TL-B Language
TL-B (Type Language - Binary) serves to describe the type system, constructors and existing functions. For example, we
can use TL-B schemes to build binary structures associated with TON Blockchain. Special TL-B parsers can read schemes to
deserialize binary data into different objects. TL-B describes data schemes for Cell
objects. If you not familiar
with Cells
, please read Cell & Bag of Cells(BOC) article.
Overview
We refer to any set of TL-B constructs as TL-B documents. A TL-B document usually consists of declarations of types (
i.e. their constructors) and functional combinators. The declaration of each combinator ends with a semicolon (;
).
Here is an example of a possible combinator declaration:
Constructors
The left-hand side of each equation describes the way to define, or serialize, a value of the type indicated on the right-hand side. Such a description begins with the name of a constructor.
Constructors are used to specify the type of combinator, including the state at serialization. For example, constructors
can also be used when you want to specify an op
(operation code) in query to a smart contract in TON.
// ....
transfer#5fcc3d14 <...> = InternalMsgBody;
// ....
- constructor name:
transfer
- constructor prefix code:
#5fcc3d14
Notice, every constructor name immediately followed by an optional constructor tag, such as #_
or $10
, which
describes the bitstring used to encode (serialize) the constructor in question.

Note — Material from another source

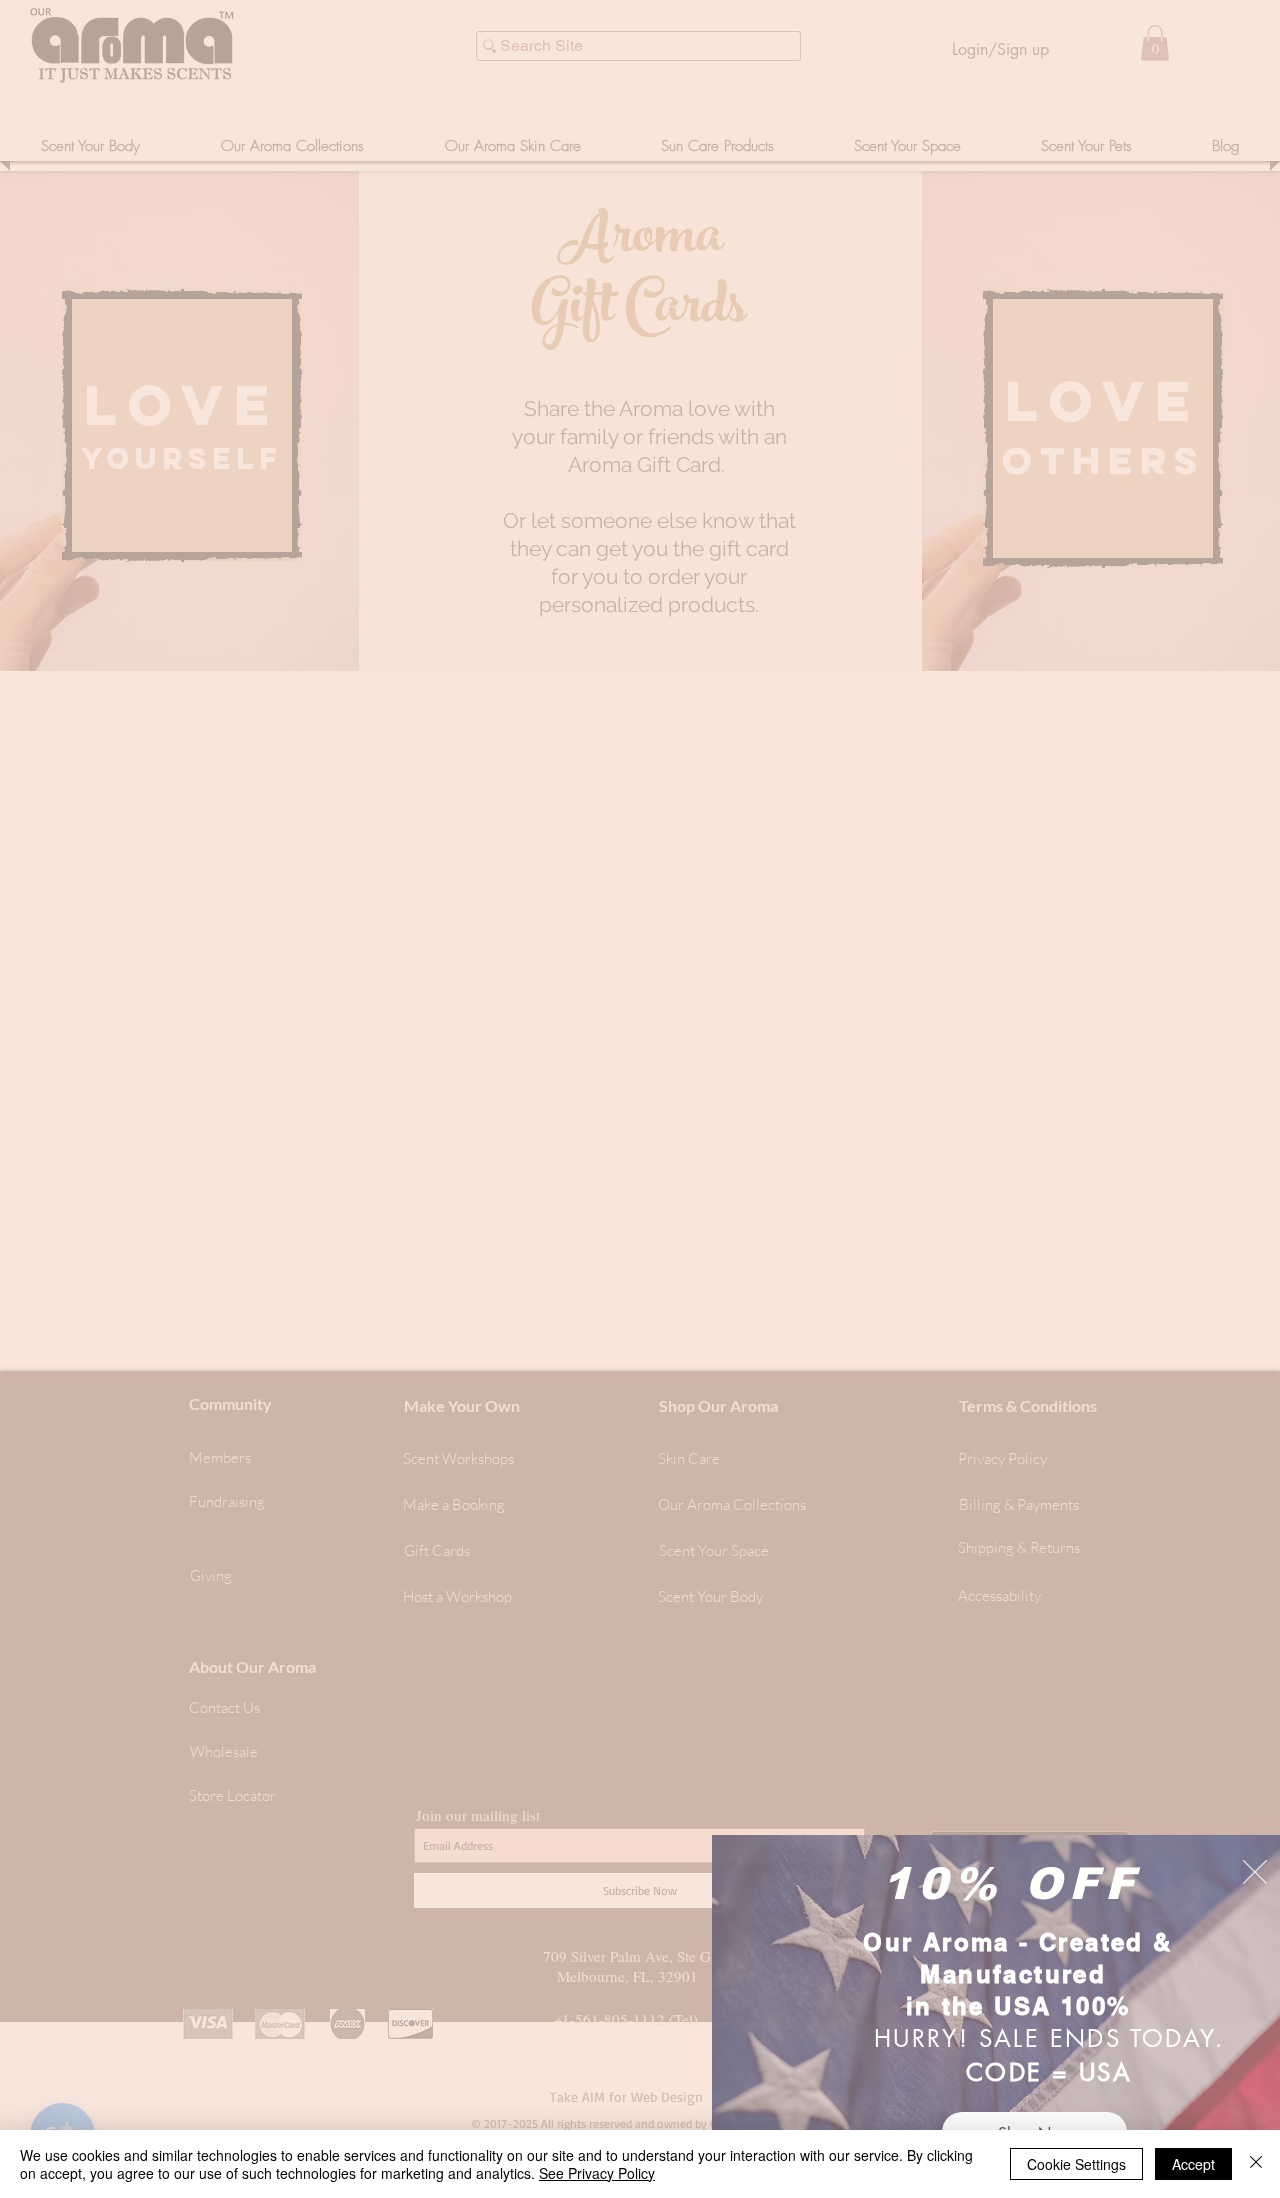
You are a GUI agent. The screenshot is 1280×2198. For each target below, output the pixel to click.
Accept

message#3f5476ca value:# = CoolMessage;
bool_true$0 = Bool;
bool_false$1 = Bool;
The left-hand side of each equation describes the way to define, or serialize, a value of the type indicated on the
right-hand side. Such a description begins with the name of a constructor, such as message
or bool_true
, immediately
followed by an optional constructor tag, such as #3f5476ca
or $0
, which describes the bits used to encode (
serialize)
the constructor in question.
constructor | serialization |
---|---|
some#3f5476ca | 32-bit uint serialize from hex value |
some#5fe | 12-bit uint serialize from hex value |
some$0101 | serialize 0101 raw bits |
some or some# | serialize crc32(equation) | 0x80000000 |
some#_ or some$_ or _ | serialize nothing |
Constructor names (some
in this example) are used as variables in codegen. For example:
bool_true$1 = Bool;
bool_false$0 = Bool;
Type Bool
has two tags 0
and 1
. Codegen pseudocode might look like:
class Bool:
tags = [1, 0]
tags_names = ['bool_true', 'bool_false']
If you don't want to define any name for current constructor, just pass _
, e.g. _ a:(## 32) = 32Int;
Constructor tags may be given in either binary (after a dollar sign) or hexadecimal notation (after a hash sign). If a
tag is not
explicitly provided, the TL-B parser must compute a default 32-bit constructor tag by hashing with CRC32 algorithm
the text of the “equation” with | 0x80000000
defining this constructor in a certain fashion. Therefore, empty tags
must be explicitly provided by #_
or $_
.
This tag willies used to guess current type of bitstring in deserialization process. E.g. we have 1 bit bitstring 0
,
if we tell TLB to parse this bitstring in type of Bool
it will parse it as Bool.bool_false
.
Let's say we have more complex examples:
tag_a$10 val:(## 32) = A;
tag_b$00 val(## 64) = A;
If we parse 1000000000000000000000000000000001
(1 and 32 zeroes and 1) in TLB type A
- firstly we need to get first
two bits to define tag. In this example 10
is two first bits and they represent tag_a
. So now we know that next 32
bits are val
variable, 1
in our example. Some "parsed" pseudocode variables may look like:
A.tag = 'tag_a'
A.tag_bits = '10'
A.val = 1
All constructor names must be distinct and constructor tags for the same type must constitute a prefix code (otherwise the deserialization would not be unique); i.e. no tag can be a prefix of any other in same type.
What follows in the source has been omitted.